**Task brief**
Every line of the records that holds the word "Copy" should be copied out.

**Extracted data entries**
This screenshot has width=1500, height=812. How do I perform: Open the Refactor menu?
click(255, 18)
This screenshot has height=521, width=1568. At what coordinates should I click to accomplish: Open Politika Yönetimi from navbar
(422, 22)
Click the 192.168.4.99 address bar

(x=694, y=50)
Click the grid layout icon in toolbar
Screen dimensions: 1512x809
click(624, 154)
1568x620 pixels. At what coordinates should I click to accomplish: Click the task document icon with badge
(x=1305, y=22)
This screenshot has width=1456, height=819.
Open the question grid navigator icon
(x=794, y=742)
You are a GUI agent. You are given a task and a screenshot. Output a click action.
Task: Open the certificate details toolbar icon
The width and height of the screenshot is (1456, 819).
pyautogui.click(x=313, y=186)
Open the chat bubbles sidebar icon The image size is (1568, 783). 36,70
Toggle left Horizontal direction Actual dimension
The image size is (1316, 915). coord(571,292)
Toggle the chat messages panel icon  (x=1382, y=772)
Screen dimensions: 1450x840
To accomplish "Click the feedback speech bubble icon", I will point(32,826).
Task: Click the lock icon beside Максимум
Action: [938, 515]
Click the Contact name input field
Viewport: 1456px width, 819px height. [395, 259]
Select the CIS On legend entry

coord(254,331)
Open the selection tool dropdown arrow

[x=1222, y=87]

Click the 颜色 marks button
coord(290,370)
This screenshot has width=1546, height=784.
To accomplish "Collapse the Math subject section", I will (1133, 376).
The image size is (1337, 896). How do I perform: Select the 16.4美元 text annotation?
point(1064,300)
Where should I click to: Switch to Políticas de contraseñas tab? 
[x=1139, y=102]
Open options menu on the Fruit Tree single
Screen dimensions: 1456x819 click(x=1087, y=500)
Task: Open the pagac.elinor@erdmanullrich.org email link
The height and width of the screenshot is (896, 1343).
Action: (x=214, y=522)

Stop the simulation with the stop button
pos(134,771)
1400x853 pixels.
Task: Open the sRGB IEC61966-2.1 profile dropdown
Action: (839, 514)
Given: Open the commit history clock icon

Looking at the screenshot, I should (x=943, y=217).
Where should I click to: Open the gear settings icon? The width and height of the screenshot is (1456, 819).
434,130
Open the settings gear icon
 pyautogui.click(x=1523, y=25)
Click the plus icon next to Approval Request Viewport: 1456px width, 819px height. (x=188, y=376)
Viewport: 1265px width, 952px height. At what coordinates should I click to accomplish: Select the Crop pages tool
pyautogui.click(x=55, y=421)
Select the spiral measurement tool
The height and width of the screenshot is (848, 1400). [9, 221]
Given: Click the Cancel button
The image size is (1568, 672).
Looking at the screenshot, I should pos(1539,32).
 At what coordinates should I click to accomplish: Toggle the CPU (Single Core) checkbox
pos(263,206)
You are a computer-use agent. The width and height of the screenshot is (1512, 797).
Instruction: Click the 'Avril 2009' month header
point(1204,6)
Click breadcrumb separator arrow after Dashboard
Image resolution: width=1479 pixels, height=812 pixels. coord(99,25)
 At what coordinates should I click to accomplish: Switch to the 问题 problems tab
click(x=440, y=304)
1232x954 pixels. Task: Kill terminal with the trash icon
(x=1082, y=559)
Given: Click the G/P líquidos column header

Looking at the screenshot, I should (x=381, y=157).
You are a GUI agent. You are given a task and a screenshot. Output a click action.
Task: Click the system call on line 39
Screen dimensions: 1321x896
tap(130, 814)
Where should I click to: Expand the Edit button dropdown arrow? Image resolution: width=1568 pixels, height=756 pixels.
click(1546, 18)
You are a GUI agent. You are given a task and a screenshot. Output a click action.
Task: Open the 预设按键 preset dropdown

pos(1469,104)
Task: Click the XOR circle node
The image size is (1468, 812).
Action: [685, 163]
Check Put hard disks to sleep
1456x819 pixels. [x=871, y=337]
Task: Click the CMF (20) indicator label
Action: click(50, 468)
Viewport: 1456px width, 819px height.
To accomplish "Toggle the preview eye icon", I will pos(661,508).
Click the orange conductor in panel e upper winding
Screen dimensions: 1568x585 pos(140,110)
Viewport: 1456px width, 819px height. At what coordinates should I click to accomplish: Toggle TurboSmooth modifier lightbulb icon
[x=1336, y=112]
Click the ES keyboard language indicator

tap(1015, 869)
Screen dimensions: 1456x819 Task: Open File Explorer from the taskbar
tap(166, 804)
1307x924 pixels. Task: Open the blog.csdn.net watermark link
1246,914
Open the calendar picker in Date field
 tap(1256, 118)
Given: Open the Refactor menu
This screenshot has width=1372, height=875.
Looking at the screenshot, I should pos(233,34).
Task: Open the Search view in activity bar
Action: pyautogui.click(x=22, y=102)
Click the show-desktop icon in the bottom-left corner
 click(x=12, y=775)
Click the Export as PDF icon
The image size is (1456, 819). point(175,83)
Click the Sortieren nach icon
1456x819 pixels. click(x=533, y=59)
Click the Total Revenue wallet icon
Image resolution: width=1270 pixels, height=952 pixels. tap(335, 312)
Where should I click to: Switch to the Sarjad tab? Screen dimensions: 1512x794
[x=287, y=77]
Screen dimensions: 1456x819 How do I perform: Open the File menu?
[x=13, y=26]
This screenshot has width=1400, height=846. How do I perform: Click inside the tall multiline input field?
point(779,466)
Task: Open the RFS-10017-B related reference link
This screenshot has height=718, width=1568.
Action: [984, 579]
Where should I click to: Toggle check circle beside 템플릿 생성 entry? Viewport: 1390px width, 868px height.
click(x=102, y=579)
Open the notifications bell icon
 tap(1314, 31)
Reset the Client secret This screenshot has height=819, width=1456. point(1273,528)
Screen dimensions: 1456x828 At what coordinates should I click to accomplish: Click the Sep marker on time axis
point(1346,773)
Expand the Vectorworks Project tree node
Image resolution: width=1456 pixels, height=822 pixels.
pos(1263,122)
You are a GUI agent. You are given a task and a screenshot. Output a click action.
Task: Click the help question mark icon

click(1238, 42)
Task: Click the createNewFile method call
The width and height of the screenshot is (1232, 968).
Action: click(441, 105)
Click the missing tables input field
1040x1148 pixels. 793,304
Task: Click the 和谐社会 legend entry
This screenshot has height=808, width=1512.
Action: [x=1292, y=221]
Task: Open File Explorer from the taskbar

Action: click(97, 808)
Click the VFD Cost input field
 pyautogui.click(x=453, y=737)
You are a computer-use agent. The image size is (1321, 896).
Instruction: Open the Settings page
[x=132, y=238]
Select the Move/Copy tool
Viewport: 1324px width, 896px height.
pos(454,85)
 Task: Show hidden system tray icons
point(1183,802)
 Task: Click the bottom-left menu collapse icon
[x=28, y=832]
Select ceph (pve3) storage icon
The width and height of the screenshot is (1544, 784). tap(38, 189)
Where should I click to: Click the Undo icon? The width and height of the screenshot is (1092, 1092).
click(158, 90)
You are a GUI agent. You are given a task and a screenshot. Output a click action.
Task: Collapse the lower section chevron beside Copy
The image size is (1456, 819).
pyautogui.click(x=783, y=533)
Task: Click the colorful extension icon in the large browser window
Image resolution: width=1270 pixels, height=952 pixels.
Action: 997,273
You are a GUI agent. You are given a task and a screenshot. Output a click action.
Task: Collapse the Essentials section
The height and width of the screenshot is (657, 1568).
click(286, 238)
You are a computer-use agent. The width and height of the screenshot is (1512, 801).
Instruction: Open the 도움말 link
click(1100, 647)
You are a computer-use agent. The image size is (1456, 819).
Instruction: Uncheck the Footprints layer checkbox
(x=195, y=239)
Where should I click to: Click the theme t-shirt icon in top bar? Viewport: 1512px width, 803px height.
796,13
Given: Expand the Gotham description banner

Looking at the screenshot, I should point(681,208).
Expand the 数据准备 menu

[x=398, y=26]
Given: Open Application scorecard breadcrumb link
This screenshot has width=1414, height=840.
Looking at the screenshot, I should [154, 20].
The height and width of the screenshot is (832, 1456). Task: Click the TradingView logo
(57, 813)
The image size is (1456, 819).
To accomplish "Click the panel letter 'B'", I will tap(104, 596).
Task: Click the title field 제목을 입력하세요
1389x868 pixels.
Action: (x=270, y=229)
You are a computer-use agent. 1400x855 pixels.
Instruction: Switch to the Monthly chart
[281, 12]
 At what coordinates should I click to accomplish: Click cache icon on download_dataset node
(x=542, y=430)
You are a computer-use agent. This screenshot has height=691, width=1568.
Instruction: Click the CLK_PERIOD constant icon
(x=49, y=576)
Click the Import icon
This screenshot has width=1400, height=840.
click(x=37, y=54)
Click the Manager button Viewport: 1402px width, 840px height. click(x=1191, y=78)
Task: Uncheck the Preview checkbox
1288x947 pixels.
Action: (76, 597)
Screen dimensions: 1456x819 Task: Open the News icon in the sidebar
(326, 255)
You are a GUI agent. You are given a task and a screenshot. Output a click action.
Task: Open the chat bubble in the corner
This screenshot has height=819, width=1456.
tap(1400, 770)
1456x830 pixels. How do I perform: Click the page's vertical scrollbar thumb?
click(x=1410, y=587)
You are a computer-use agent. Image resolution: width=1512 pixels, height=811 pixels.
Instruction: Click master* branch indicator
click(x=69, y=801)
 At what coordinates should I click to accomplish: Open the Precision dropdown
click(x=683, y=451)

**Solved exercise**
Select the Move/Copy tool
Task: Collapse the lower section chevron beside Copy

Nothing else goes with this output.